Your instructions: In the passage about L'Enceinte de Thiers, list every four-digit year that appears.

Document extract:
---
During the Franco-Prussian War (1870-1871), L'Enceinte de Thiers successfully withstood over four months of siege by the combined armies of the North German Confederation, although Paris ultimately surrendered after it became clear that the French army would not arrive in time to save the city. The wall was deemed militarily obsolete by the turn of the century, but was not demolished until 1919-1932. Notably, the student housing of the Cité internationale universitaire de Paris was built on space cleared from the southern portion of the wall.

The only surviving piece of this wall is part of the Porte d'Asnières at the Jardin Claire Motte, 23 Rue Albert-Roussel in the 17th.
---
Provided data:

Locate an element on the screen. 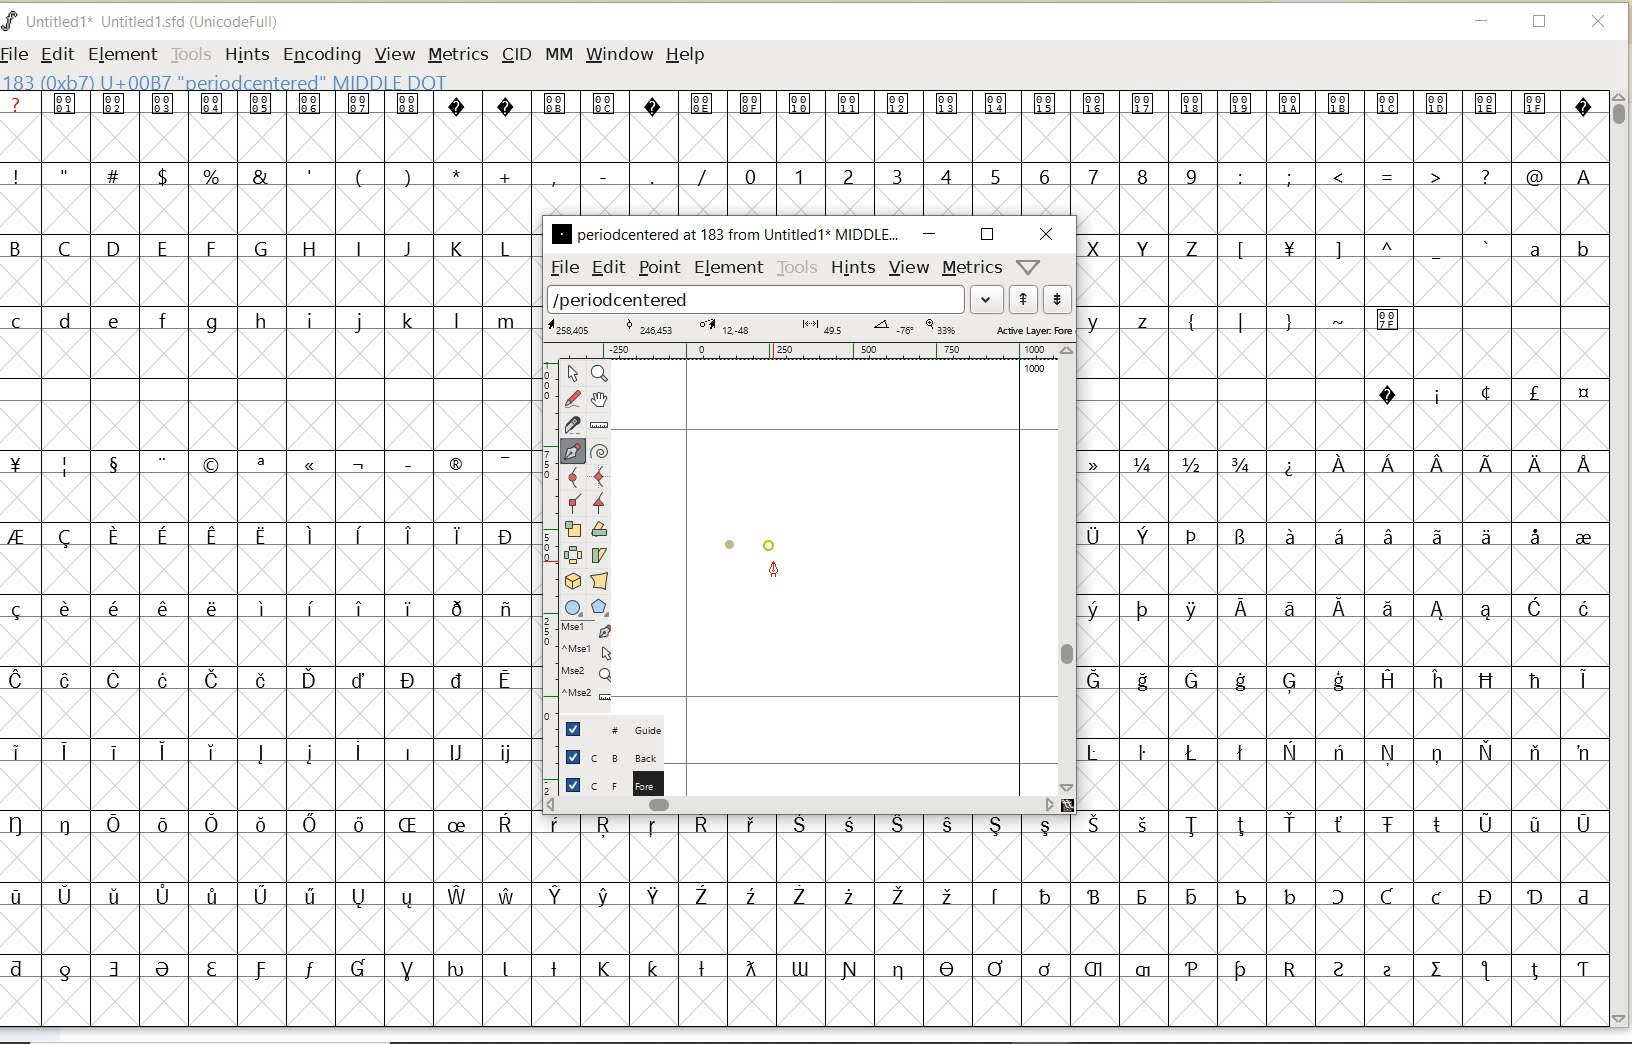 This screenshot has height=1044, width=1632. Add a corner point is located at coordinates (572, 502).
---
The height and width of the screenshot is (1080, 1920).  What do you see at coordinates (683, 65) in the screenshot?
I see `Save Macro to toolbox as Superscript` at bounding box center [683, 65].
---
Result of this exercise: 1870, 1871, 1919, 1932